◆ TASK PROMPT:
Restate word for word the entries below, starting with the line with "Carolina Aquatics TV (926, 1598)" and continuing through the line with "[ subject ] (327, 162)". Include both of those lines and no others.

(Stored entries)
_____

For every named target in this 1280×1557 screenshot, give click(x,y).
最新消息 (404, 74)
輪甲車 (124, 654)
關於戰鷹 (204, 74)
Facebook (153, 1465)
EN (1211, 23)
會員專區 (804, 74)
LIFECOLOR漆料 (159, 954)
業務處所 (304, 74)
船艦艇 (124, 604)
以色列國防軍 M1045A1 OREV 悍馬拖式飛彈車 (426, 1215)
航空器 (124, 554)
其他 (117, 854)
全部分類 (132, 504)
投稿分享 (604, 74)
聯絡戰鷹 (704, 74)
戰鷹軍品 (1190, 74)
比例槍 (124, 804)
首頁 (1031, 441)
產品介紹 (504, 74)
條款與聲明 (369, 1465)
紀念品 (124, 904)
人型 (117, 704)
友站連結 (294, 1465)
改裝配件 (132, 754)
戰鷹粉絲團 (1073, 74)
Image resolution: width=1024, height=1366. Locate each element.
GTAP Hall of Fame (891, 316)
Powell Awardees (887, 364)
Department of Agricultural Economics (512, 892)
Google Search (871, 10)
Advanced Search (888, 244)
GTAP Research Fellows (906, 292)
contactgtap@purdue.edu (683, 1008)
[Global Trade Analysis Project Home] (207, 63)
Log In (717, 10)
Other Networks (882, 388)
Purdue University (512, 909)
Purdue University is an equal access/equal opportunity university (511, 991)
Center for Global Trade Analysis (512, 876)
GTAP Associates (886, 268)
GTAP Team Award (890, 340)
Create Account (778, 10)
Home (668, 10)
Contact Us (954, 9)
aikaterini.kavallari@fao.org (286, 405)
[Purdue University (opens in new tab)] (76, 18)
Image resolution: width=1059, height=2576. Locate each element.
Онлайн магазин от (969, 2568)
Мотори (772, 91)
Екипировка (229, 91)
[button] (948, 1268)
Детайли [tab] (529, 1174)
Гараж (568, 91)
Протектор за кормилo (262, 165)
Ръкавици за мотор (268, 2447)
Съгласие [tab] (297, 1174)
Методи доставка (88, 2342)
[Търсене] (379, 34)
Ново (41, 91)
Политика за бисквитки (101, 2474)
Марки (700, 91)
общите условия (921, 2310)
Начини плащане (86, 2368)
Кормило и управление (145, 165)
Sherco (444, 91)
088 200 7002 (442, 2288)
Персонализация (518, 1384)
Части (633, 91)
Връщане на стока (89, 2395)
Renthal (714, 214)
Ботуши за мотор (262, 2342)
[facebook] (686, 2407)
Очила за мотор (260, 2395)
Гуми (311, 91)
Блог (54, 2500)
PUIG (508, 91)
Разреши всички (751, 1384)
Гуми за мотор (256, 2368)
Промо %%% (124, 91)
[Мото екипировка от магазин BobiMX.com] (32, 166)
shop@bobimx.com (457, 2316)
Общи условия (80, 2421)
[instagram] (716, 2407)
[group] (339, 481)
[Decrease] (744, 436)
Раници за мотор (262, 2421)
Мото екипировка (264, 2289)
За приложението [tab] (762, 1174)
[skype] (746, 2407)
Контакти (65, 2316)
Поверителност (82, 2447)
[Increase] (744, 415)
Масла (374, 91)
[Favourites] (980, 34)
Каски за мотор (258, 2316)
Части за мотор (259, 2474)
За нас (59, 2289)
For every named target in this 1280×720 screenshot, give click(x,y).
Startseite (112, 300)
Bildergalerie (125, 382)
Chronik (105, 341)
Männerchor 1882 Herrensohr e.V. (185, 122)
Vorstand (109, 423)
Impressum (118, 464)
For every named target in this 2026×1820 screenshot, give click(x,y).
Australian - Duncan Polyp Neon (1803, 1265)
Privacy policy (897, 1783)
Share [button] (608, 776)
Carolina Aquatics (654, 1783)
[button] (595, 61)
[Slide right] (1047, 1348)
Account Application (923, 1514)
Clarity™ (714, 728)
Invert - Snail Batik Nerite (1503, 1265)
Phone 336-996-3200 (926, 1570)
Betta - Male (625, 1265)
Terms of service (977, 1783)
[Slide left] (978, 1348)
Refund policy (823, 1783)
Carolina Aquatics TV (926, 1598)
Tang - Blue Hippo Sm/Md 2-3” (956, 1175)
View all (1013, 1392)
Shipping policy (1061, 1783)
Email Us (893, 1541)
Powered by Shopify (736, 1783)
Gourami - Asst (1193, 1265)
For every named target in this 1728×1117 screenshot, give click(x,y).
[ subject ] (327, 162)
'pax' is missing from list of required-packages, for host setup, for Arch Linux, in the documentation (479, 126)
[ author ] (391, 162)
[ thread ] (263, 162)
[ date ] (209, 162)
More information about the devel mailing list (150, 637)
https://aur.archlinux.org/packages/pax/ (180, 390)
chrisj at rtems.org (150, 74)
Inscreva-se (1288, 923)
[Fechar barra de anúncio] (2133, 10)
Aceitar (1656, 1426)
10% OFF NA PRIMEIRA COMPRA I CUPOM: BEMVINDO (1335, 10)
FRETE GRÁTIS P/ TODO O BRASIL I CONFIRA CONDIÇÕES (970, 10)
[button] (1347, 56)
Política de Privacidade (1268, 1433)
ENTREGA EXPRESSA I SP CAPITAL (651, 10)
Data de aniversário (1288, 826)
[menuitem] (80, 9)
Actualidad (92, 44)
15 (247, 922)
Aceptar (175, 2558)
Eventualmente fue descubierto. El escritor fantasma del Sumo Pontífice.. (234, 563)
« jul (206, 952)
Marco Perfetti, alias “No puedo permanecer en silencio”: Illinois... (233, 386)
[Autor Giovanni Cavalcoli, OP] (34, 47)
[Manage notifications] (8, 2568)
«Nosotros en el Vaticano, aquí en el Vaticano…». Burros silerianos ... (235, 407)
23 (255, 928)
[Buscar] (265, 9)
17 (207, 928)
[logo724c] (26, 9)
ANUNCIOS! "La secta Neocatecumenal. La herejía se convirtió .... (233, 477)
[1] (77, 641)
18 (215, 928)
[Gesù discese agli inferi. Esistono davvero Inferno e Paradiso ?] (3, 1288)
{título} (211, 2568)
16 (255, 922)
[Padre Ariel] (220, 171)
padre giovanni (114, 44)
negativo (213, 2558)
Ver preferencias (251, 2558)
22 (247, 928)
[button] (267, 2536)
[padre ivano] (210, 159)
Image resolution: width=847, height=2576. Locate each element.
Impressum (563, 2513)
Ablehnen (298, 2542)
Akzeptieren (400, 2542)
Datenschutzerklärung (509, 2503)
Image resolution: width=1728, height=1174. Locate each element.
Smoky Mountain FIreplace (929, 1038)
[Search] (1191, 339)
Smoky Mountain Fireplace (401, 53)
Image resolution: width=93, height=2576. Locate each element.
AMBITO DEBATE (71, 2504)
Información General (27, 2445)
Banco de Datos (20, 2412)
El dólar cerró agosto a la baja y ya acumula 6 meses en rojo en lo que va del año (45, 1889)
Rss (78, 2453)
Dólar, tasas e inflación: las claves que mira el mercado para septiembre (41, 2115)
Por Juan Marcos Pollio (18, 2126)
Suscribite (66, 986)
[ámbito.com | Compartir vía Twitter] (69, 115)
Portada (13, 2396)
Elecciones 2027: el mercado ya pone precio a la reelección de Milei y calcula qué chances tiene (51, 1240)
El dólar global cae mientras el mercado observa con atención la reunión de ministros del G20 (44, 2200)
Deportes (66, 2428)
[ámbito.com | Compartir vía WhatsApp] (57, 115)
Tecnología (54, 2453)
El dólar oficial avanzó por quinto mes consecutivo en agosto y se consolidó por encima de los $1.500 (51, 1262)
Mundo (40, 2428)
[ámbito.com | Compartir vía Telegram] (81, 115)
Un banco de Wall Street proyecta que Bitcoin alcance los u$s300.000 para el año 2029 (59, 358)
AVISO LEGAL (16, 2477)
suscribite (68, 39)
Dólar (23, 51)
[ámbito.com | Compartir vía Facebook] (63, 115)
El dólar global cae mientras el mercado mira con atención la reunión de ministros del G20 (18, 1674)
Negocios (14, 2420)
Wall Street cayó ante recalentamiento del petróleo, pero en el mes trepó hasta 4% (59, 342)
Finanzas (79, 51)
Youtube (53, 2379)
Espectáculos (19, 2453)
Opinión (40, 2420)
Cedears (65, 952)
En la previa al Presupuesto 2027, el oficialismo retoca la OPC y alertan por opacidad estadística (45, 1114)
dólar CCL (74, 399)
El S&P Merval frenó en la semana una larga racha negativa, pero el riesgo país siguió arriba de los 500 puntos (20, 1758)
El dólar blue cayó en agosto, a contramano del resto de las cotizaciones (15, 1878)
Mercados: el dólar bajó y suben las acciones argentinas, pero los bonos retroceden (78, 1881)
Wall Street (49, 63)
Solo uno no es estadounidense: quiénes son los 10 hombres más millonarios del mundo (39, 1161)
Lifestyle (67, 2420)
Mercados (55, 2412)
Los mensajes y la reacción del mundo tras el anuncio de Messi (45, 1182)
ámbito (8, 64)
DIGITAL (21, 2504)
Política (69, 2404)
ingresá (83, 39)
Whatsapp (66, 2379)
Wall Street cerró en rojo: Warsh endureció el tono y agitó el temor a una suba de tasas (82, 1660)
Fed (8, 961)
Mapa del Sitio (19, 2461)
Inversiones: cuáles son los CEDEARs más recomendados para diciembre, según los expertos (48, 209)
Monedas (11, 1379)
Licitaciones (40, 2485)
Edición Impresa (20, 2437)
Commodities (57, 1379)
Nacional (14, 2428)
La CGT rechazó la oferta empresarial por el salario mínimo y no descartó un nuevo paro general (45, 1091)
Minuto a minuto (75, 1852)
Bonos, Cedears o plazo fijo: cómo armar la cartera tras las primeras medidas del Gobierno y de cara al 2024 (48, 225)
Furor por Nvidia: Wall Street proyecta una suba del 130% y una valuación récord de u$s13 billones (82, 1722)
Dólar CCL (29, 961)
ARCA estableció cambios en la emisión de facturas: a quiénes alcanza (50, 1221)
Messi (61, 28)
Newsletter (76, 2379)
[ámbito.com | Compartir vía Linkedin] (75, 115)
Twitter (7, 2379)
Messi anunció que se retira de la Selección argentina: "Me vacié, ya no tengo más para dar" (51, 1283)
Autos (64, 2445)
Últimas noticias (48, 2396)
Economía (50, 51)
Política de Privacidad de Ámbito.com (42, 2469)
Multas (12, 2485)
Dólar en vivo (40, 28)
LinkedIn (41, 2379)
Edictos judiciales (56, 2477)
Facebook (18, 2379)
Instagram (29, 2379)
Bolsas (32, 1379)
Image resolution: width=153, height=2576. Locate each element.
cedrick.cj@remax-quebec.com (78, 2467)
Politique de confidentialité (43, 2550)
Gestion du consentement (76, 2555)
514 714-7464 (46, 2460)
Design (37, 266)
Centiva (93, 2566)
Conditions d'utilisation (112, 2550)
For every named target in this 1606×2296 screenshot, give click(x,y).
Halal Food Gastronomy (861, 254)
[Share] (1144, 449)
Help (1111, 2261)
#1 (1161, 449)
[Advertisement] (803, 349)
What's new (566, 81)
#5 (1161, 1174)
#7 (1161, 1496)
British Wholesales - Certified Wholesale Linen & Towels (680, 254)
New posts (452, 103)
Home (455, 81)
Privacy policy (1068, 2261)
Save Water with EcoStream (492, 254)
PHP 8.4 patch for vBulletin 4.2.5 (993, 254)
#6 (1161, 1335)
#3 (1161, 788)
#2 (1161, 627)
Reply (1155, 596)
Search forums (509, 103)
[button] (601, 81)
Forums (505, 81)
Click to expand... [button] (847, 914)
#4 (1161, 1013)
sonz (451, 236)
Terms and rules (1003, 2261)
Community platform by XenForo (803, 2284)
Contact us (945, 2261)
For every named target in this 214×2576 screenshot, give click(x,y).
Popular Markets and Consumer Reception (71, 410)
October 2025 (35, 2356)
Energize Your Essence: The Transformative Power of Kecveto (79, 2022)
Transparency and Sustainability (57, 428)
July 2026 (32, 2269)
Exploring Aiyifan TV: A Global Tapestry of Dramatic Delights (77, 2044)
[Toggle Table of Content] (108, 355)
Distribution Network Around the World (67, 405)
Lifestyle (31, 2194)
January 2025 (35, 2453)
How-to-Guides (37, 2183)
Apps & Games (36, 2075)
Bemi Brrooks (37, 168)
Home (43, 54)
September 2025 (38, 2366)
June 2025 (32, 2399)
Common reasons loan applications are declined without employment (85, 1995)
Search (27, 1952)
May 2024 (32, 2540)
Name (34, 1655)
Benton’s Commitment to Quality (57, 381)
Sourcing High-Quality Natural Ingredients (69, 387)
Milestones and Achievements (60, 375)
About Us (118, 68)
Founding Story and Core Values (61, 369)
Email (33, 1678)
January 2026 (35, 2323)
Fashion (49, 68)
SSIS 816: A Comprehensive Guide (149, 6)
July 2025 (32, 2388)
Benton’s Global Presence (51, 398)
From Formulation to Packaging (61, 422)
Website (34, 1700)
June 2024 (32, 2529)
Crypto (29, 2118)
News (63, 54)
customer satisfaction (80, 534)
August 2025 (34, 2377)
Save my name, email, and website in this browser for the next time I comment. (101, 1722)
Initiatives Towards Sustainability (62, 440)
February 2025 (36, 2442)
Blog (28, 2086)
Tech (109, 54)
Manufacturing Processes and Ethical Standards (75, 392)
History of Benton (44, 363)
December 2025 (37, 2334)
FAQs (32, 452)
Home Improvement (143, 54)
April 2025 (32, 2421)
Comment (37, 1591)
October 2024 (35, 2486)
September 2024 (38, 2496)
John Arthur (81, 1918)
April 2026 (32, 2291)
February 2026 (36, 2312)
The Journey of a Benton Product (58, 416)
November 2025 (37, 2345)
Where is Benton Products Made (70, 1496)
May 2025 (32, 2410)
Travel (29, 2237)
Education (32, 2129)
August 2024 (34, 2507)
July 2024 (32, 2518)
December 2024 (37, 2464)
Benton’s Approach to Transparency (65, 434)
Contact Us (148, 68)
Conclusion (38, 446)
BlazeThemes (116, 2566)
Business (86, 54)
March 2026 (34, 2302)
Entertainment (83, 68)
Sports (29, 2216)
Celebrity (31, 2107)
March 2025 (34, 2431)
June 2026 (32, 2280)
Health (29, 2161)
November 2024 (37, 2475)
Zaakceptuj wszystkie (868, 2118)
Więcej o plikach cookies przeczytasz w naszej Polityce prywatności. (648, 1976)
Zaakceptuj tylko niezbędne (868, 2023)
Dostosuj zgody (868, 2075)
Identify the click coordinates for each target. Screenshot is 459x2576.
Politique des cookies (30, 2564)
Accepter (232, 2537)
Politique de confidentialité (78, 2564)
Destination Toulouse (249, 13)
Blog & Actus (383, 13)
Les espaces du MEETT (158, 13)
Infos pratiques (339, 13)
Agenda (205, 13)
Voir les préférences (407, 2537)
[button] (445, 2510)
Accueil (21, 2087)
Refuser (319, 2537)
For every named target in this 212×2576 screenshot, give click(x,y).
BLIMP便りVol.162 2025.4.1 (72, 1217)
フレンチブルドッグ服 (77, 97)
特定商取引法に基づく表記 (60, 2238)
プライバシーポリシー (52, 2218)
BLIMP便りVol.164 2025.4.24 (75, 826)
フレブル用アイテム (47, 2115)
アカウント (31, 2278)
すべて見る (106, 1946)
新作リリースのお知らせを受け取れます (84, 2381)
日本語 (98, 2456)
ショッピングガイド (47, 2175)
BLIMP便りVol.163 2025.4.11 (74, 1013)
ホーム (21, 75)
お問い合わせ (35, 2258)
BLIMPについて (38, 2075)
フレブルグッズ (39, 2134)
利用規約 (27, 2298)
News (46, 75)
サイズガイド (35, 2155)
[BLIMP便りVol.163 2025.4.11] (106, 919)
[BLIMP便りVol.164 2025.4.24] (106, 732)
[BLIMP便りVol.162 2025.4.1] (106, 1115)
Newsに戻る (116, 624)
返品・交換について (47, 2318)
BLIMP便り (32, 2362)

_____

◆ EXPECTED ANSWER:
Carolina Aquatics TV (926, 1598)
Tang - Blue Hippo Sm/Md 2-3” (956, 1175)
View all (1013, 1392)
Shipping policy (1061, 1783)
Email Us (893, 1541)
Powered by Shopify (736, 1783)
Gourami - Asst (1193, 1265)
For every named target in this 1728×1117 screenshot, give click(x,y).
[ subject ] (327, 162)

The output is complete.